Lucilla Federica Losi

Hidden Engagements: Exploring Europeans’ Public (Dis)Engagement with Science

Science and technology have pervasive roles in contemporary individual and social lives, shaping public discourse, policy decisions and societal values. The contemporary relevance of studying the relationship between science and society in the European context lies in the need to foster effective communication, accessibility and inclusivity in science and ensuring that the public is informed, engaged and empowered in navigating the complexities of scientific advances and their social and democratic implications. This study seeks to explore the mechanisms that connect the public with science. It offers insights to inform novel strategies of science communication and policymaking and ultimately contributes to a more informed and participatory society in the realm of science and technology. This project adopts an open and exploratory approach in which the public is not framed as deficient in science knowledge, trust or engagement, but is consulted as lay expert.
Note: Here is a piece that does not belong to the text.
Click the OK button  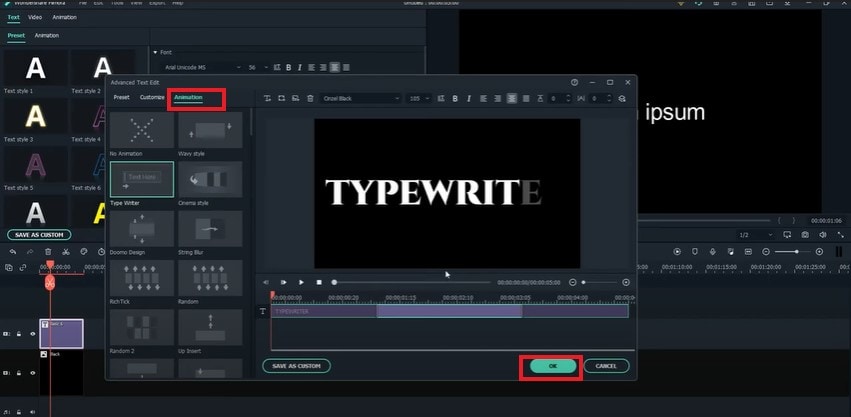tap(552, 366)
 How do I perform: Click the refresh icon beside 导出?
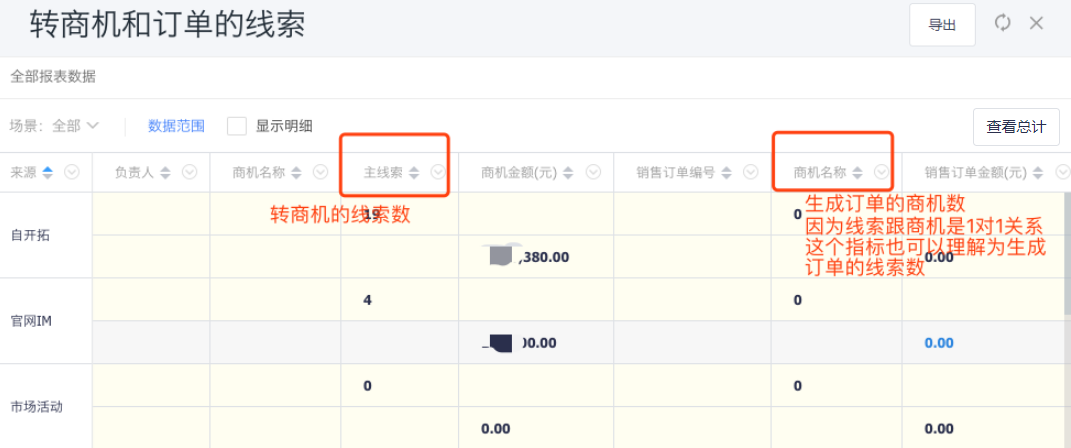1002,23
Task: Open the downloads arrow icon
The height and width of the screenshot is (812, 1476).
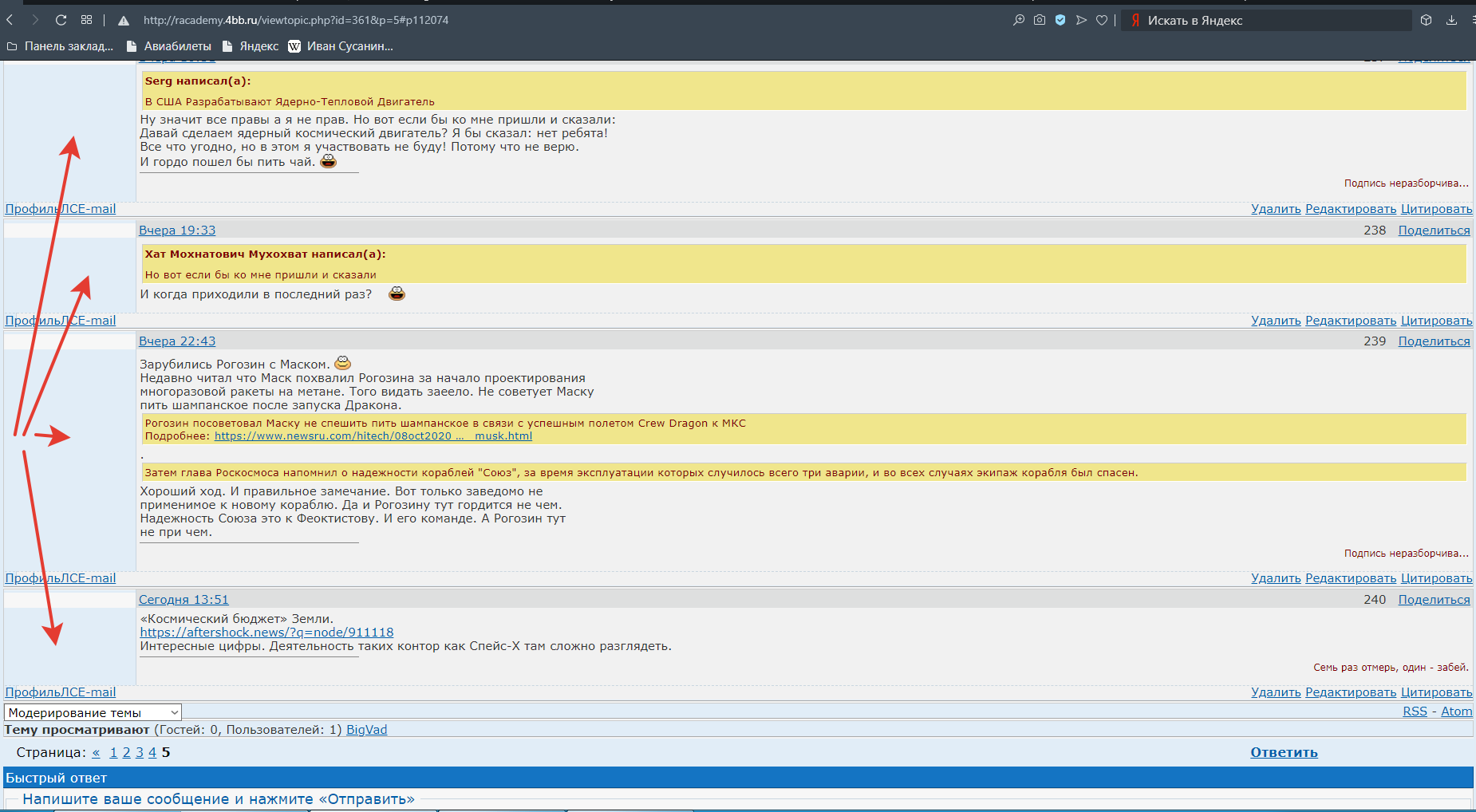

Drawing on theoretical concepts from sociology, political science, and science and technology studies, this research examines how socio-demographic characteristics interact with public engagement with science, addressing challenges such as the narrow conceptualization of engagement, the overemphasis on deliberation and the lack of diversity among the engaged public. I explore this relationship by combining statistical analyses and interviews with members of the population. This research highlights the relevance of an inclusive definition of engagement, expanding the goals of science communication while emphasizing public accountability of institutions.